- Work required: In this exercise, copy exactly the lines from the one that contains "Task: Open the Daily interval dropdown" through the end of the entries below; pictures are not copied.

- Supplied records:
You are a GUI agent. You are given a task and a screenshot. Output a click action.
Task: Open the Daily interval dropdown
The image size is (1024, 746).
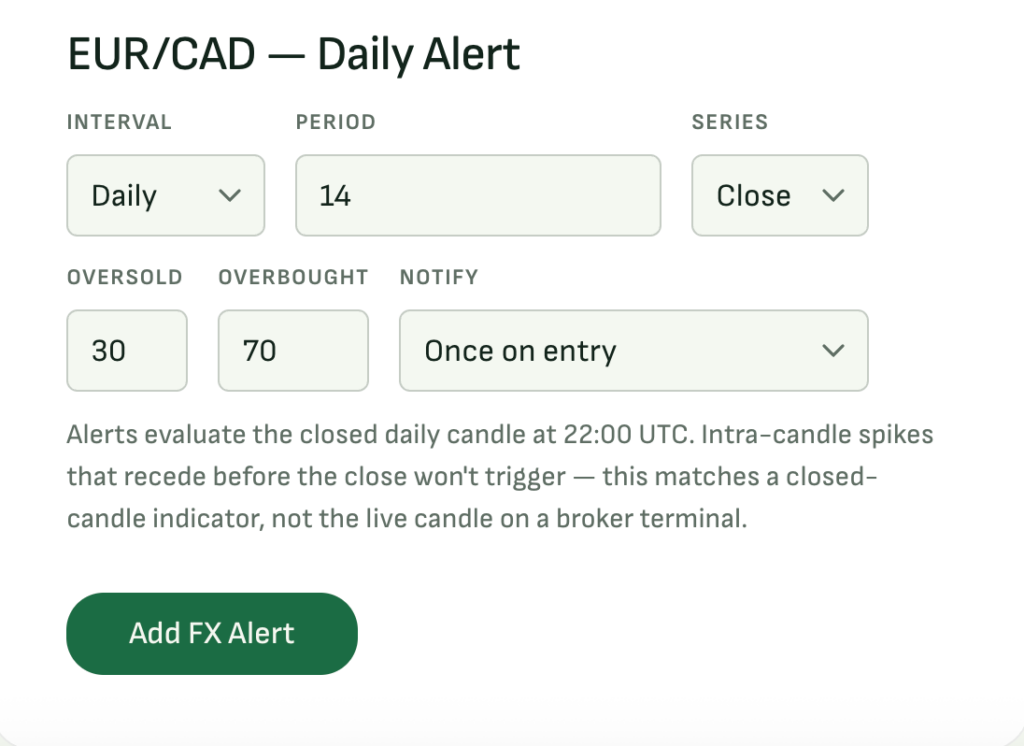coord(166,195)
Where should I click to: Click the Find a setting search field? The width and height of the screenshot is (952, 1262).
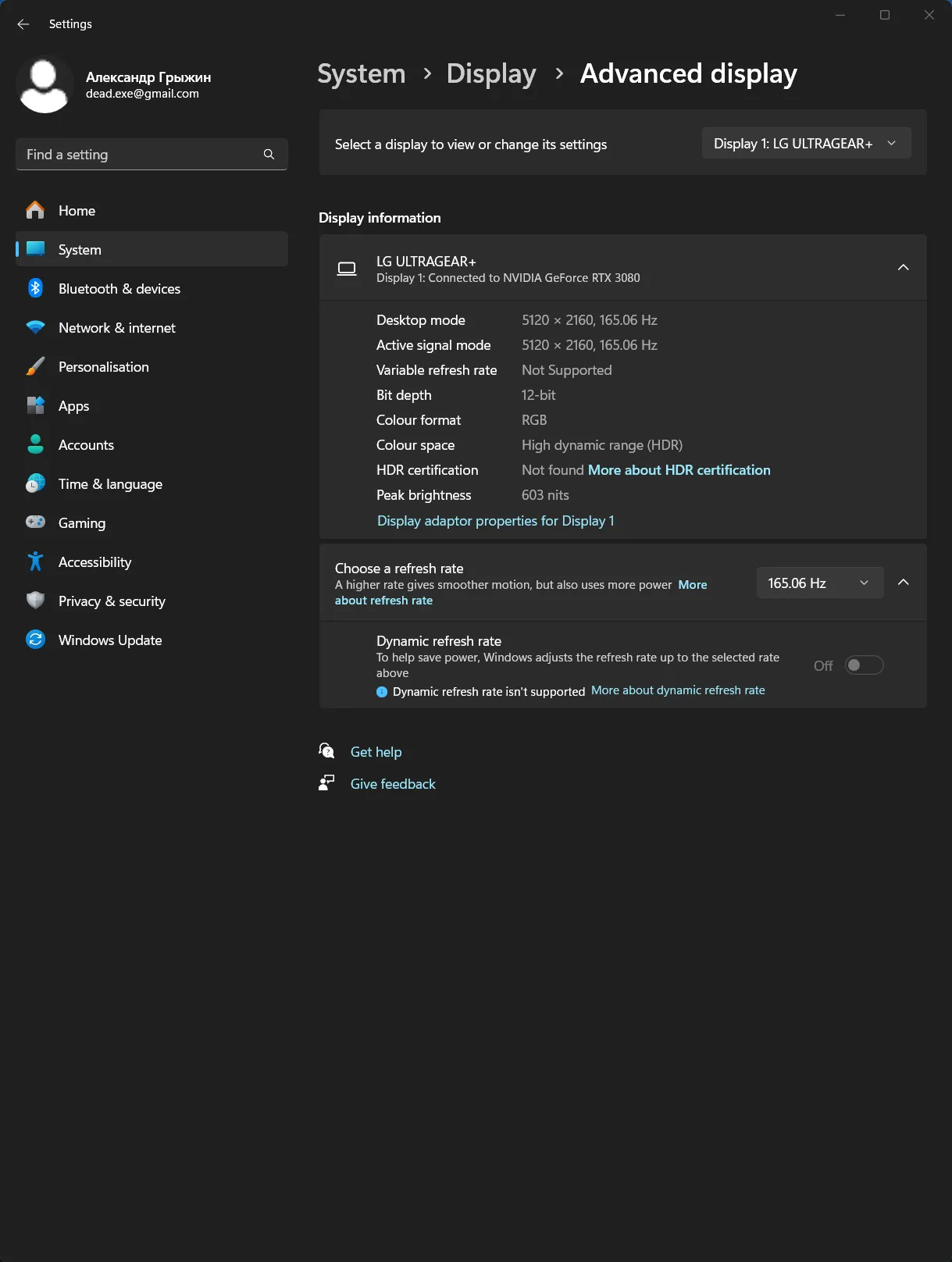point(141,155)
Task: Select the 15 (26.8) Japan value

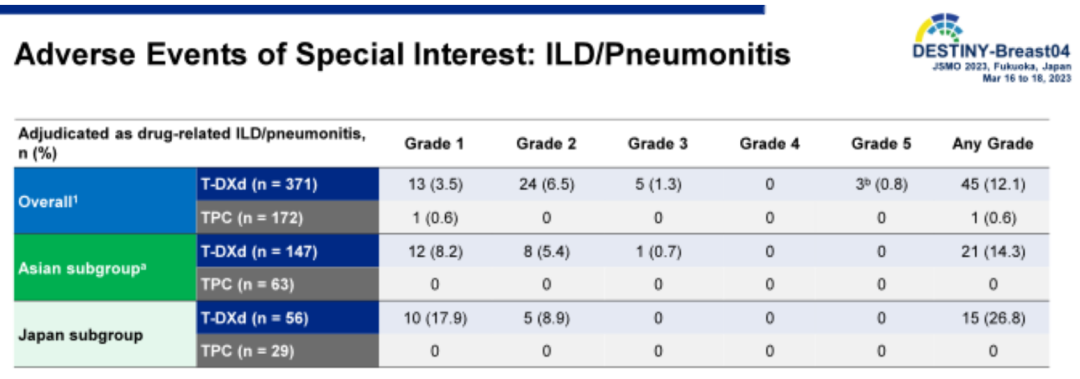Action: tap(993, 318)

- Solution:
Task: Open the Daily interval dropdown
The image size is (1024, 746).
coord(166,195)
Where should I click to: Click the Find a setting search field? The width and height of the screenshot is (952, 1262).
point(141,155)
Task: Select the 15 (26.8) Japan value

Action: tap(993, 318)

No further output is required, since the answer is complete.